(EXERCISE)
Beginning at whichever line contains "The height and", reproduce each line of the records below word for word, ending with the last, and add nothing.

Pixel coordinate grounding data
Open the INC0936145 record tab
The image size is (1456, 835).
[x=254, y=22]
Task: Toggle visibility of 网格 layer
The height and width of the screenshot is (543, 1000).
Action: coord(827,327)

(SOLUTION)
The height and width of the screenshot is (543, 1000).
Action: coord(827,327)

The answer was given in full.